Trio of Georgia senators will make history this session

Georgia's iconic Gold Dome. AJC/Bob Andres.

Georgia's iconic Gold Dome. AJC/Bob Andres.

When a trio of Georgia senators are sworn in Jan. 11, they’ll each bring perspectives that haven’t been represented in the upper chamber.

Sen.-elect Michelle Au, a Johns Creek Democrat, is the first east Asian and first openly non-religious senator to serve in the chamber in recent history. Sen.-elect Kim Jackson, a Stone Mountain Democrat, will be the first openly gay senator.

Sen.-elect Jason Anavitarte, a Dallas Republican, is the first Latino to represent the GOP in the chamber. Former Democratic state Sen. Sam Zamarripa became Georgia’s first Latino senator when he was elected in 2003. He served through 2007.

“The importance of these elections isn’t so much for any one group or identity politics, as some call it,” Au said. “It’s really a matter of making sure that many groups have a seat at the table and the stories of the new voices join the conversation.”

Au, an anesthesiologist, is the daughter of Chinese immigrants and a first-time elected official. She said both being a first-generation American and someone who does not subscribe to one specific religious faith are assets she will bring to her role as senator.

Au previously identified as an atheist, and said while agnosticism more closely aligns with her belief system, she didn’t have a particular label. But, she said, her belief in following the “golden rule” positions her to represent Georgians.

“When people in politics talk about the issue of faith and make it a policy platform, what they’re talking about is a moral code,” Au said. “My moral code and ethical blueprint is to seek to do as much good as you can and seek to help those in need.”

Jackson, a Black woman and Episcopal priest, said she is bringing a unique experience to the chamber.

“I sit at the intersections of multiple marginalized communities,” she said. “If you always sat in the majority you’re not exactly attuned to thinking about who’s not here. ... But I know what it is like to be the only woman in the room or the only Black person in the room, so I have a heart and a passion for other Georgians who find themselves being the only.”

Anavitarte said his experience as the son of a Puerto Rican father who grew up in the aftermath of the Great Depression and served in the U.S. Army before working in the trucking industry in Georgia shapes his world view.

“The background of my dad and also growing up in a working-class household with him working in the trucking industry for over 20 years means I’m someone who could understand what’s going on on a day-to-day basis,” he said.

Anavitarte, who is the director of community relations and life services for CareSource Georgia - a nonprofit insurer that also manages Medicaid and Medicare plans - previously served on the Paulding County School Board and worked for Lt. Gov. Geoff Duncan’s campaign in 2018.

Zamarripa, who retired from politics and now serves as chairman of Hispanic news outlet MundoHispanico and CEO of a technology company, said there is a heavy burden with being the first from any demographic.

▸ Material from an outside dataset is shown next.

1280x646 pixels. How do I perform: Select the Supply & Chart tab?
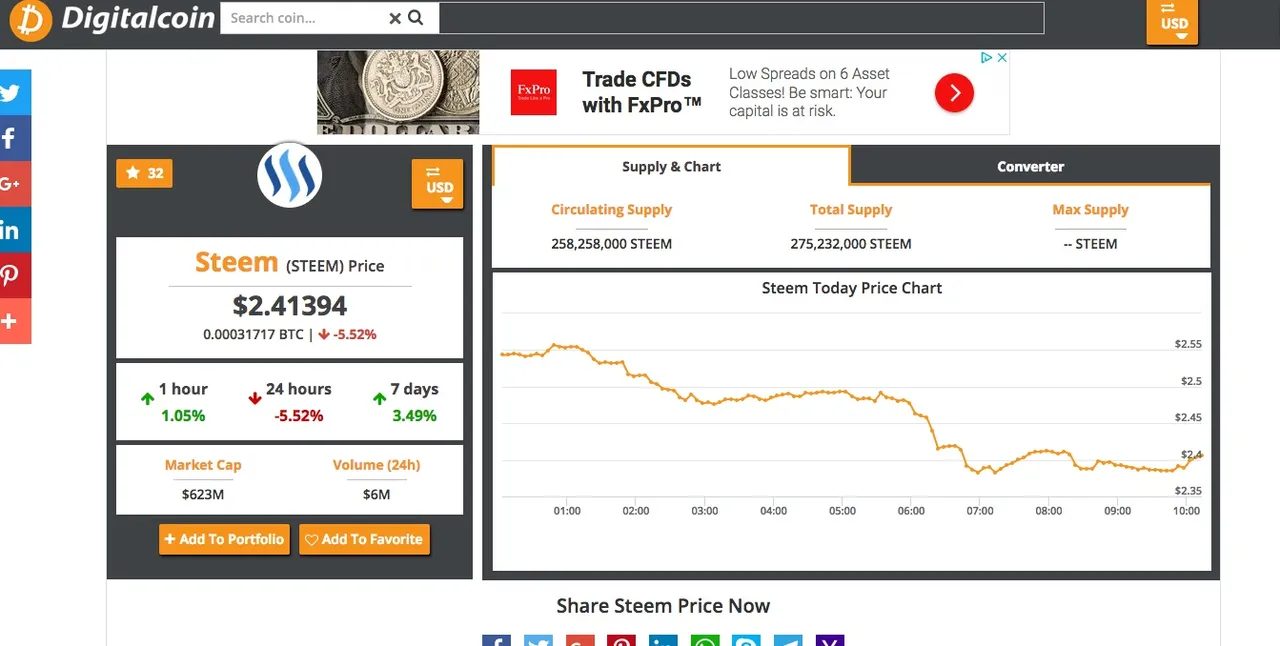click(x=671, y=166)
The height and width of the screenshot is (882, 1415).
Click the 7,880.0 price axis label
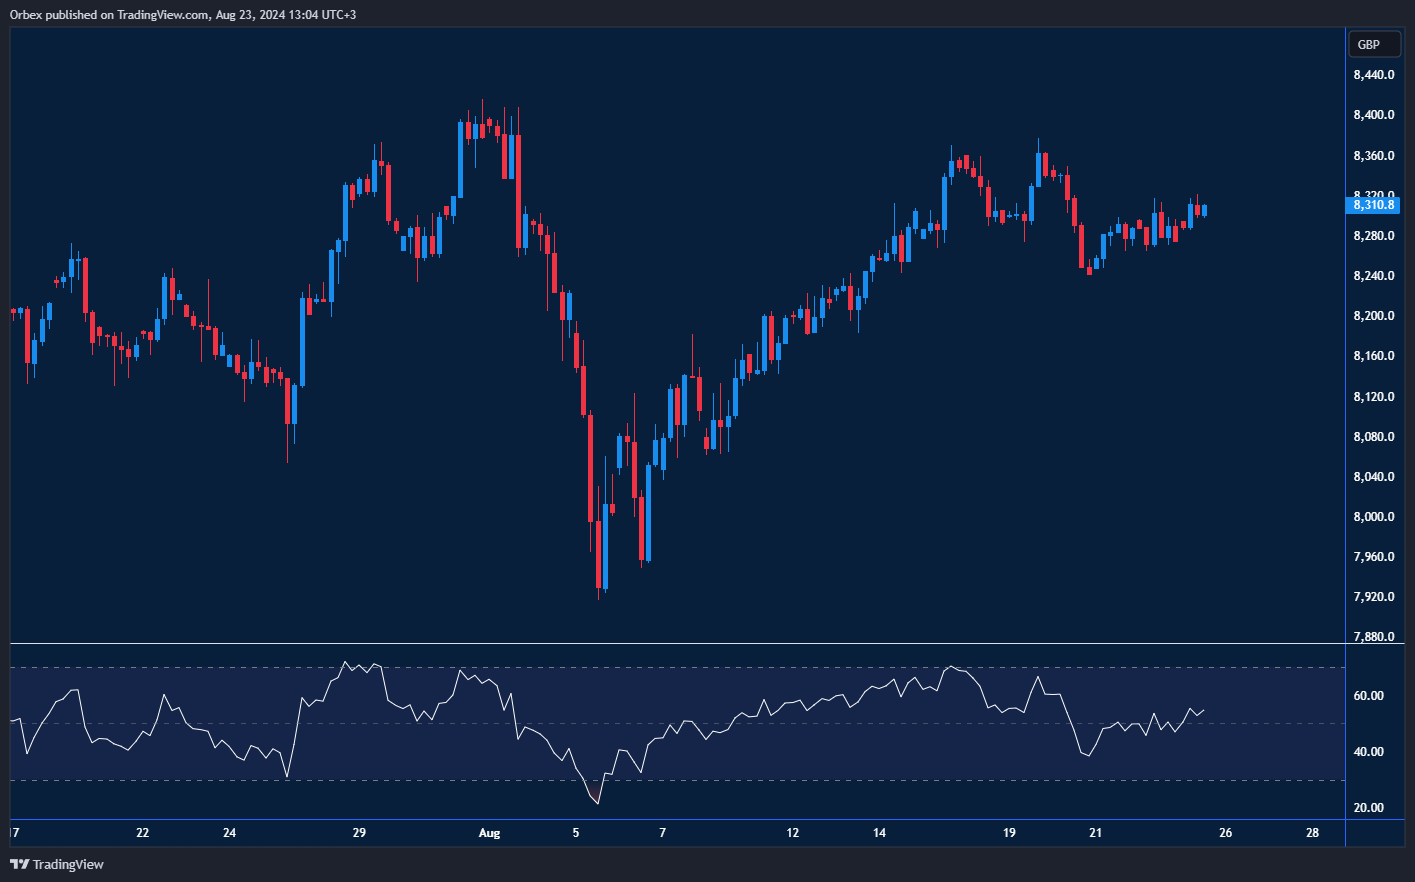1373,637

“Being the first may be an accomplishment but doesn’t come without expectation,” Zamarripa said.

While he was in office, Zamarripa said he had to balance the needs of the Latino community with the needs of the Black community — which made up an overwhelming majority of his Atlanta-based district. Anavitarte will face a similar balancing act representing a district overwhelmingly made up of white residents. According to U.S. Census estimates, only about 6.3% of the district’s residents are Hispanic.

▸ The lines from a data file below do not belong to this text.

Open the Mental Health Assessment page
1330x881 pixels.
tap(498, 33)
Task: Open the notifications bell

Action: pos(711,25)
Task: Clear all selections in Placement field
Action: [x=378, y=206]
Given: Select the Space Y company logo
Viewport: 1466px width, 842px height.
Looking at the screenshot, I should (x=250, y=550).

When he is sworn in, Anavitarte will be the only Republican elected official in the Legislature who is not white, something that posed a challenge for his primary and runoff election campaigns.

Anavitarte had to combat lies that were spread that he was an illegal immigrant and a Mexican — which was used as a kind of slur. Anavitarte was born in Georgia and people from Puerto Rico — where is father is from — are American citizens. He said he was glad voters saw through the “nasty games.”

“In many ways, whether you’re Latino or not, we’re Georgians and we’re all Americans first,” he said. “It’s about how do we bring together those things we have in common to find ways to bring out the policies to make sure the next generations can succeed.”

All three new senators say they know they will sometimes be a lone voice speaking to issues that affect their community, but they said being in the room where the decisions are made is important.

Specifically, Jackson said forming bonds with her colleagues in the Senate could lead to fewer bills being pushed that would harm people who are LGBT.

“By not having a LGBTQ member in the Senate until 2021, the outcome of that lack of representation means there have been bills introduced in the Senate that have been exclusively anti-LGBTQ,” she said. “But it’s a lot harder to introduce bills that are harmful to people that you know personally versus someone in the abstract.”

Jackson said she plans to introduce a bill to protect members of the LGBT community from housing and workplace discrimination.

Lawmakers passed a hate crimes bill last year that increases the penalty for someone convicted of a crime that targets a member of the LGBT community, and several others. It was the first time Georgia extended specific protections to people who are LGBT.

All three senators said they don’t expect to be the last person with their background to serve in the Senate.

“It’s nice to see the changing face of the Legislature starting to reflect the changing face of Georgia,” Au said.